[2.4] INTERNAL_SERVER_ERROR on various operations without crash logs, which seemingly continue to work (e.g. release, allocate)

Bug #1761530 reported by Andres Rodriguez on 2018-04-05
14
This bug affects 2 people
Affects Status Importance Assigned to Milestone
MAAS
High
Blake Rouse

Bug Description

There's two situations where logs are being suppressed:

# As per Jasons bug.

In maas 2.4, we're seeing lots of 500 responses to allocate requests. In those requests, maas is setting the node to ALLOCATED but is returning a 500 code.

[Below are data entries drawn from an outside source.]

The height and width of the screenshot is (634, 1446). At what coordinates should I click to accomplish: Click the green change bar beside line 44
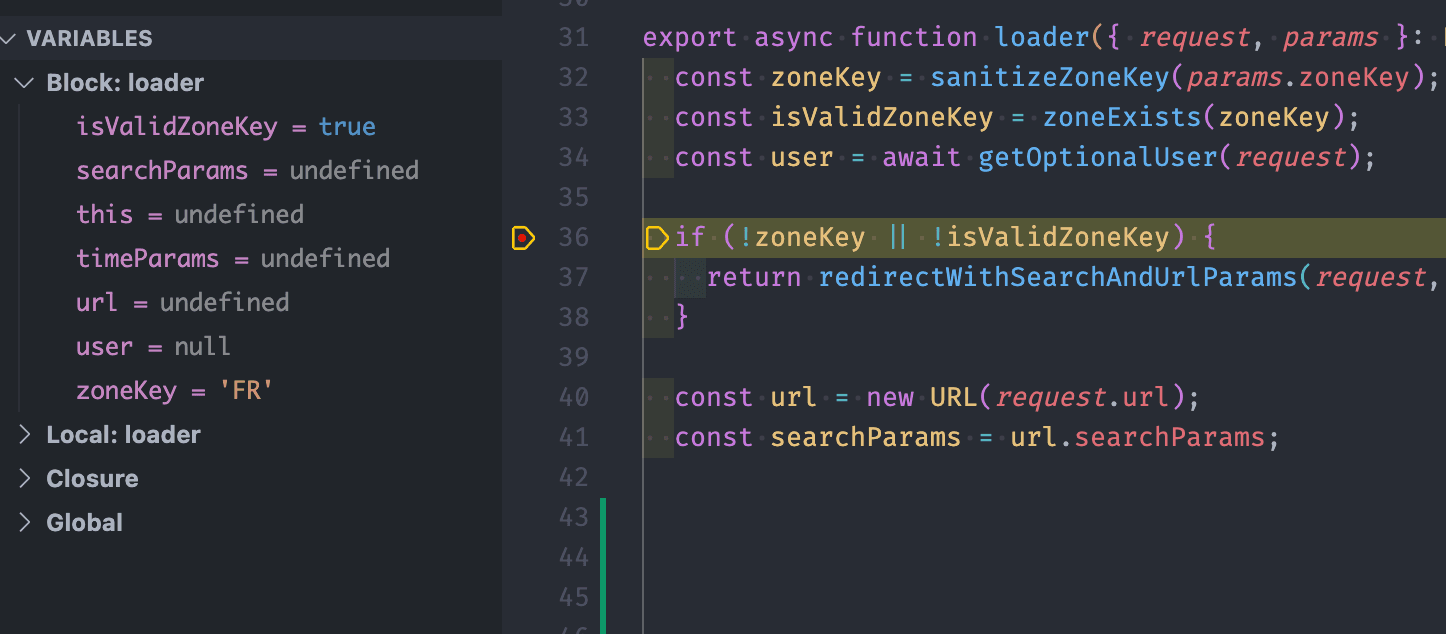[x=603, y=557]
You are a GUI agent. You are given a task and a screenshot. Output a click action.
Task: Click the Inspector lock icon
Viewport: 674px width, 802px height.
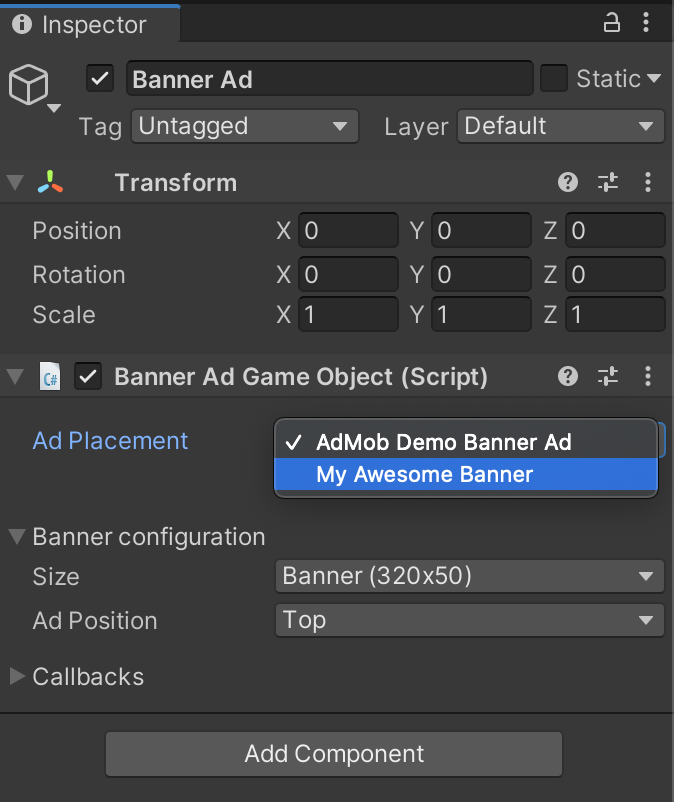611,22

Here's two examples from the same machine and same run:

http://paste.ubuntu.com/p/PDnYvnhmrP/

We've seen this on:
maas_2.4.0~beta3-6863-ge11fd5e-0ubuntu1~18.04.1~20180418~ubuntu18.04.1

and on:
2.4.0~beta2-6865-gec43e47e6-0ubuntu1

We're also seeing 500 responses on "release" operations and metadata posts in the same runs.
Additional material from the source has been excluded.